Stated task
Arrange the listing below as a numbered list with one line per item, leaving out all blank lines.

Data provided
################
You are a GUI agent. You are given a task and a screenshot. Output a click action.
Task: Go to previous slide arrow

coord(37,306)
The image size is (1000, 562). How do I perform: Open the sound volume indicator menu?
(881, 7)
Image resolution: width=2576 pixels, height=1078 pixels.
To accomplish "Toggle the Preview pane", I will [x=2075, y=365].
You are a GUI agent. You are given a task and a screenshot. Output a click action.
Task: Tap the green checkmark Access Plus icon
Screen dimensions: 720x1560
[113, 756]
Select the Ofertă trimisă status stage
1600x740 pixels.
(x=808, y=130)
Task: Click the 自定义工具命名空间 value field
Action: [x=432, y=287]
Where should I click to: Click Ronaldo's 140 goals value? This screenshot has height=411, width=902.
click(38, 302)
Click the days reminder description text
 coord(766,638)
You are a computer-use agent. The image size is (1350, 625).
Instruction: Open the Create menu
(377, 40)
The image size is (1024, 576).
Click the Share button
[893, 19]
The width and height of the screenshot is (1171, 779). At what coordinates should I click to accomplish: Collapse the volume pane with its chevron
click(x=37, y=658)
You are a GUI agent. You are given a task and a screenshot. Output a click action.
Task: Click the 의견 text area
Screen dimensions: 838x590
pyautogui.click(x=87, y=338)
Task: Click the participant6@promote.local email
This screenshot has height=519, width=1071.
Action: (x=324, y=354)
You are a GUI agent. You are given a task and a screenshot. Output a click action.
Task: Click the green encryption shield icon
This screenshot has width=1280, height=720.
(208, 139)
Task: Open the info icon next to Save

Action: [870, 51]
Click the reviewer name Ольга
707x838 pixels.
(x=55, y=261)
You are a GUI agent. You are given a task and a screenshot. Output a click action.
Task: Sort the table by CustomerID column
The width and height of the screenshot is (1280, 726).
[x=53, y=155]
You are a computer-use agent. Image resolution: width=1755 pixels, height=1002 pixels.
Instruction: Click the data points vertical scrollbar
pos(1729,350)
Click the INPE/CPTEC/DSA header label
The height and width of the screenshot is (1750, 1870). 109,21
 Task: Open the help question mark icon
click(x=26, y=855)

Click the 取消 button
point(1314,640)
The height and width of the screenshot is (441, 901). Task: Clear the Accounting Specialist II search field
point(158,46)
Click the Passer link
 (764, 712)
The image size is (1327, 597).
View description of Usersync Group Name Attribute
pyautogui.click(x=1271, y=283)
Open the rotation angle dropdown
################
Answer below
1. You are a GUI agent. You are given a task and a screenshot. Output a click action.
2. Task: Go to previous slide arrow
3. coord(37,306)
4. The image size is (1000, 562). How do I perform: Open the sound volume indicator menu?
5. (881, 7)
6. Image resolution: width=2576 pixels, height=1078 pixels.
7. To accomplish "Toggle the Preview pane", I will [x=2075, y=365].
8. You are a GUI agent. You are given a task and a screenshot. Output a click action.
9. Task: Tap the green checkmark Access Plus icon
10. Screen dimensions: 720x1560
11. [113, 756]
12. Select the Ofertă trimisă status stage
13. 1600x740 pixels.
14. (x=808, y=130)
15. Task: Click the 自定义工具命名空间 value field
16. Action: [x=432, y=287]
17. Where should I click to: Click Ronaldo's 140 goals value? This screenshot has height=411, width=902.
18. click(38, 302)
19. Click the days reminder description text
20.  coord(766,638)
21. You are a computer-use agent. The image size is (1350, 625).
22. Instruction: Open the Create menu
23. (377, 40)
24. The image size is (1024, 576).
25. Click the Share button
26. [893, 19]
27. The width and height of the screenshot is (1171, 779). At what coordinates should I click to accomplish: Collapse the volume pane with its chevron
28. click(x=37, y=658)
29. You are a GUI agent. You are given a task and a screenshot. Output a click action.
30. Task: Click the 의견 text area
31. Screen dimensions: 838x590
32. pyautogui.click(x=87, y=338)
33. Task: Click the participant6@promote.local email
34. This screenshot has height=519, width=1071.
35. Action: (x=324, y=354)
36. You are a GUI agent. You are given a task and a screenshot. Output a click action.
37. Task: Click the green encryption shield icon
38. This screenshot has width=1280, height=720.
39. (208, 139)
40. Task: Open the info icon next to Save
41. Action: [870, 51]
42. Click the reviewer name Ольга
43. 707x838 pixels.
44. (x=55, y=261)
45. You are a GUI agent. You are given a task and a screenshot. Output a click action.
46. Task: Sort the table by CustomerID column
47. The width and height of the screenshot is (1280, 726).
48. [x=53, y=155]
49. You are a computer-use agent. Image resolution: width=1755 pixels, height=1002 pixels.
50. Instruction: Click the data points vertical scrollbar
51. pos(1729,350)
52. Click the INPE/CPTEC/DSA header label
53. The height and width of the screenshot is (1750, 1870). 109,21
54.  Task: Open the help question mark icon
55. click(x=26, y=855)
56. Click the 取消 button
57. point(1314,640)
58. The height and width of the screenshot is (441, 901). Task: Clear the Accounting Specialist II search field
59. point(158,46)
60. Click the Passer link
61.  (764, 712)
62. The image size is (1327, 597).
63. View description of Usersync Group Name Attribute
64. pyautogui.click(x=1271, y=283)
65. Open the rotation angle dropdown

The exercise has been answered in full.